Stored items from a collection
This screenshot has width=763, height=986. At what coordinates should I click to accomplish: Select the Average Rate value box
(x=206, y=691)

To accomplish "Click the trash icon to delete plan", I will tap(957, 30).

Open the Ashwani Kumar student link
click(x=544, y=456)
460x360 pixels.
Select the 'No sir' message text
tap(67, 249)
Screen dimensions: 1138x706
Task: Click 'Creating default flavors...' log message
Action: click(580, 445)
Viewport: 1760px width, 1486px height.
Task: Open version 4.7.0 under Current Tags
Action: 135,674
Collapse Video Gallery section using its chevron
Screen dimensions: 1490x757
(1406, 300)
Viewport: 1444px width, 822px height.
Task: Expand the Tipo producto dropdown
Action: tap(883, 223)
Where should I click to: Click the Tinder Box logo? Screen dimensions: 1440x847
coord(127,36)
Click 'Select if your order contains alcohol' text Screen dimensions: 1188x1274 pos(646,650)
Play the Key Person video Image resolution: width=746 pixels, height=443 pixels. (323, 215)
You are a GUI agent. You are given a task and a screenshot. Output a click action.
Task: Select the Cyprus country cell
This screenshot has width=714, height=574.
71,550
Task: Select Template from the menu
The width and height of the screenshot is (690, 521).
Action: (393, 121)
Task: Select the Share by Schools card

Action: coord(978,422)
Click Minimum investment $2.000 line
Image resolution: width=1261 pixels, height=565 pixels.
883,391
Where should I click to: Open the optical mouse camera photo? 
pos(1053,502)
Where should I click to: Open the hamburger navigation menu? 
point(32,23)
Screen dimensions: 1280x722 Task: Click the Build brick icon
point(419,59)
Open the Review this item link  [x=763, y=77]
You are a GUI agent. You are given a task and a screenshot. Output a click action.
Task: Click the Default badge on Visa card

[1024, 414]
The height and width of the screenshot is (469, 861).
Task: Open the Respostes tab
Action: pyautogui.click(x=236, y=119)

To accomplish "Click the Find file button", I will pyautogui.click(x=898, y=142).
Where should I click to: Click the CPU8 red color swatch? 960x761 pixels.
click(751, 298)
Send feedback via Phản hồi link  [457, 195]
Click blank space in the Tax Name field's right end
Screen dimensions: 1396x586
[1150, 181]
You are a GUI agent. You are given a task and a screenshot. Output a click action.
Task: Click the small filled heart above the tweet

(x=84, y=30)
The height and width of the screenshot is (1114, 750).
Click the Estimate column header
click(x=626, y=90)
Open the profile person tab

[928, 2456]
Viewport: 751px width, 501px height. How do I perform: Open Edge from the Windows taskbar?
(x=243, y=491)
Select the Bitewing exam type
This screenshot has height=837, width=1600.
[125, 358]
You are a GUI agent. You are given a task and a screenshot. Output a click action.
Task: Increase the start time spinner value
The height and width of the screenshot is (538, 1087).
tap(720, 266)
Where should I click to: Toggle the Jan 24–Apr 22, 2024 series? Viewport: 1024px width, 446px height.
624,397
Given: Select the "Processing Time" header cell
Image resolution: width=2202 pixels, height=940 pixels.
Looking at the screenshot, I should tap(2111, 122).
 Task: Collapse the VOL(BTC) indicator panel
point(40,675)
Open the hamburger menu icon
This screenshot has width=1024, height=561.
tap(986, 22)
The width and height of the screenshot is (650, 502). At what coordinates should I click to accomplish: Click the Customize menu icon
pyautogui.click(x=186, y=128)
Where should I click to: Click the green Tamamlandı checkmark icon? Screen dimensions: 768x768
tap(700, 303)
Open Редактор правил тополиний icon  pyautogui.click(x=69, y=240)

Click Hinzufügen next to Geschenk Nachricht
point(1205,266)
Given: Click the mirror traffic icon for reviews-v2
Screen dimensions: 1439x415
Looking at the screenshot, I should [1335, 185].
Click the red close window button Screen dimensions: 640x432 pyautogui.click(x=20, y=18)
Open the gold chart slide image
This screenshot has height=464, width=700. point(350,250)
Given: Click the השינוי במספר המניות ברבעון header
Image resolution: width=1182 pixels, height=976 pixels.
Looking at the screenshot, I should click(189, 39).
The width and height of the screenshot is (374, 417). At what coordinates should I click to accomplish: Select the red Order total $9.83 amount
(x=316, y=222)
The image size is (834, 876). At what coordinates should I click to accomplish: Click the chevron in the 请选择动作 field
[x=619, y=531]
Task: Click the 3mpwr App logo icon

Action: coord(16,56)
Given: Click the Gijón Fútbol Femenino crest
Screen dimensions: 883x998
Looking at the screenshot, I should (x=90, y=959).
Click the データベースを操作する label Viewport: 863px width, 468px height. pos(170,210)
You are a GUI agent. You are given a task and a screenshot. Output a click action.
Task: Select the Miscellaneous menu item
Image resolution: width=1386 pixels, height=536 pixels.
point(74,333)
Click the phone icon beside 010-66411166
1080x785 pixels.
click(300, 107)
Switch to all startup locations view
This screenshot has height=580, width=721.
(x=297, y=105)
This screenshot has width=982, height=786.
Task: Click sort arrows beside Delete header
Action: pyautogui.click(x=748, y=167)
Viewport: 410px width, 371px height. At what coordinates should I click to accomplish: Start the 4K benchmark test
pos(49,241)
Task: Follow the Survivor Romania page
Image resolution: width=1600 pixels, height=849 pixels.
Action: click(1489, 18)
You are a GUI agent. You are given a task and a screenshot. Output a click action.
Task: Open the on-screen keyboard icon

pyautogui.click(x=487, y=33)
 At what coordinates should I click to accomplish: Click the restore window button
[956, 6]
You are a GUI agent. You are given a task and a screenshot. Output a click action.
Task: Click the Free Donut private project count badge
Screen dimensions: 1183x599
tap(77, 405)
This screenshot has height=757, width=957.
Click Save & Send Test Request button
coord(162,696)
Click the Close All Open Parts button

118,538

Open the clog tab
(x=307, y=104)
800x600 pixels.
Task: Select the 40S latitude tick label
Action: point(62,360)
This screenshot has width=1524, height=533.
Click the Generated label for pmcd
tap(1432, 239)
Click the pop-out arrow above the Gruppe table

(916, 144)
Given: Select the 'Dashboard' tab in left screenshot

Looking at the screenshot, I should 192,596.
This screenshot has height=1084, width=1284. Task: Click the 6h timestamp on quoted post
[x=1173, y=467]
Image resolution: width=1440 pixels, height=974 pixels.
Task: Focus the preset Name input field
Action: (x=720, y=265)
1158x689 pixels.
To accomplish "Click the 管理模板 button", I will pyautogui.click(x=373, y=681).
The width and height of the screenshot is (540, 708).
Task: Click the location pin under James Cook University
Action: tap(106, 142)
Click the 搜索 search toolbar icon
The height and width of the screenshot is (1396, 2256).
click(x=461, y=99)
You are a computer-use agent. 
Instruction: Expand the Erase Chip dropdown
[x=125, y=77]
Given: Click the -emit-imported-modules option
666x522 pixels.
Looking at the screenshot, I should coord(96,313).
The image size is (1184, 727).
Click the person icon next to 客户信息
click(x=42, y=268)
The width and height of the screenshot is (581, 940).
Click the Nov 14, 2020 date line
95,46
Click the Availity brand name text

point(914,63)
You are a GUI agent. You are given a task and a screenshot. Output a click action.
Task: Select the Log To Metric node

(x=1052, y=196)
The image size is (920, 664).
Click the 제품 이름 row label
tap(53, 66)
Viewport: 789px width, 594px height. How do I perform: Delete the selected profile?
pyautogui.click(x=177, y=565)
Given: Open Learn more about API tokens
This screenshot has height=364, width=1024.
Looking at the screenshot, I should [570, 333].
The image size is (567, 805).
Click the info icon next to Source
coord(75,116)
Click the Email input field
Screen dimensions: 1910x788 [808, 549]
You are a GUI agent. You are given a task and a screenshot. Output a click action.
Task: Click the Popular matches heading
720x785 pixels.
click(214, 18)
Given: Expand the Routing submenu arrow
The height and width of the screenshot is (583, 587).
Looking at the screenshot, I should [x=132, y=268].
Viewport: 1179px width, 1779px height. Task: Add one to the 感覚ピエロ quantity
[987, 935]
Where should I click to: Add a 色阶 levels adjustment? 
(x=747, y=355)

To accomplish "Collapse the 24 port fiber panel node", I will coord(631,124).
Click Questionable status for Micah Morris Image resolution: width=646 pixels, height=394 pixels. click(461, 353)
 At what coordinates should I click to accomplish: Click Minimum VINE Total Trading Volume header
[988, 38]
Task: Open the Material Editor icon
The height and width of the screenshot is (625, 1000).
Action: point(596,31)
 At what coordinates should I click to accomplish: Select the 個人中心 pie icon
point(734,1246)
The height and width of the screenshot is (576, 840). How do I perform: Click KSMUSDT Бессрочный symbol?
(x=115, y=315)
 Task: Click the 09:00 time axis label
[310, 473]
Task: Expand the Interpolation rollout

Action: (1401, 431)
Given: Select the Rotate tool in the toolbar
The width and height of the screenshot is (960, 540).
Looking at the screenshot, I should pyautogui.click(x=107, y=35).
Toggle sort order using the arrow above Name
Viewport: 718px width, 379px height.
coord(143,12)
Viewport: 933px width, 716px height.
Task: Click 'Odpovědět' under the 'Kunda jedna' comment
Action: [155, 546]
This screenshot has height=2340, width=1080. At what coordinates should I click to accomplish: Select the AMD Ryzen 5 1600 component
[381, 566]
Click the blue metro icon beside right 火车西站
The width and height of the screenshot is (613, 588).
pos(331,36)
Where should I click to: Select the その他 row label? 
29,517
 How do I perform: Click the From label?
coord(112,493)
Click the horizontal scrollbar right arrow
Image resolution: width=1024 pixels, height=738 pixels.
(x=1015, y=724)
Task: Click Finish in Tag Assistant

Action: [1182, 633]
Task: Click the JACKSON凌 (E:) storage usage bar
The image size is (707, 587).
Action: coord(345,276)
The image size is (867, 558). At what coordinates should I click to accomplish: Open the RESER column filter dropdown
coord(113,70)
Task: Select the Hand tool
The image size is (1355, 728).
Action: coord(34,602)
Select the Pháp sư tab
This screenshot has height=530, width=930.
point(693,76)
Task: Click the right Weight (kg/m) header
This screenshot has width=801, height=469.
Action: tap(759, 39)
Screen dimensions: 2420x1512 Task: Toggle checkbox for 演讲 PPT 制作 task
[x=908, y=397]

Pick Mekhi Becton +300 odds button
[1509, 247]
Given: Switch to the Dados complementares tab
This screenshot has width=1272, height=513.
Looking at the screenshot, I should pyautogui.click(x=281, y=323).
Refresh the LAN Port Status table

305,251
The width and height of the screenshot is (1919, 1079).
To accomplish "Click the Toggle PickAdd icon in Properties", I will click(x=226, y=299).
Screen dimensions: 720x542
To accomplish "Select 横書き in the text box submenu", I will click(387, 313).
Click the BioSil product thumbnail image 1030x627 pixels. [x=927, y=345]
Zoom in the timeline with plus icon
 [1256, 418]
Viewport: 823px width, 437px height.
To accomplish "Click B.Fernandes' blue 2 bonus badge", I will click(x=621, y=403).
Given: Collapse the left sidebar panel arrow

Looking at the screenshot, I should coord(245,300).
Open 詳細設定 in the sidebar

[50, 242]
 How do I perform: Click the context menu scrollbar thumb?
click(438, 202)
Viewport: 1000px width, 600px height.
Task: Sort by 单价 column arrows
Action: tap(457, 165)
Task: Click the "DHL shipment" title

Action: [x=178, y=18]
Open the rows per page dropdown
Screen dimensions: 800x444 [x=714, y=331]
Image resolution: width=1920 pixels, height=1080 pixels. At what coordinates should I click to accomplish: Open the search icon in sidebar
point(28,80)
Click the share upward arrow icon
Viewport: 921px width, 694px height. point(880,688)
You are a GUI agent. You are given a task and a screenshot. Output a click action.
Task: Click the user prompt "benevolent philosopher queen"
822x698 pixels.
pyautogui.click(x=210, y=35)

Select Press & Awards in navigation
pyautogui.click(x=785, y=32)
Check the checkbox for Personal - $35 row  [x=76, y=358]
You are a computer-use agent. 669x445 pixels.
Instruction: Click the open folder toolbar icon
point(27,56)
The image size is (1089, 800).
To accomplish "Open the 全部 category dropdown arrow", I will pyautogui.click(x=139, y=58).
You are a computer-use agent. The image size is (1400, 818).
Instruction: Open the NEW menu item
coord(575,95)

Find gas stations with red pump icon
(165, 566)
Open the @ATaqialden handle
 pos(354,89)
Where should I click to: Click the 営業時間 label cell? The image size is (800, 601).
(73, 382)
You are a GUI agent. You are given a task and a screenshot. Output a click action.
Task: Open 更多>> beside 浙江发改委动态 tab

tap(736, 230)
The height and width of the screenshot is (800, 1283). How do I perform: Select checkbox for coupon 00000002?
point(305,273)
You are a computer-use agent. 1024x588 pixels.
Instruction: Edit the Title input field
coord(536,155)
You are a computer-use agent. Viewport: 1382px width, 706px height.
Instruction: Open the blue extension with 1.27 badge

# The problem:
In the answer, the lines from the first line of the data above through the line containing "460x360 pixels." must appear exactly as written, with nothing else.

# Written solution:
This screenshot has width=763, height=986. At what coordinates should I click to accomplish: Select the Average Rate value box
(x=206, y=691)

To accomplish "Click the trash icon to delete plan", I will tap(957, 30).

Open the Ashwani Kumar student link
click(x=544, y=456)
460x360 pixels.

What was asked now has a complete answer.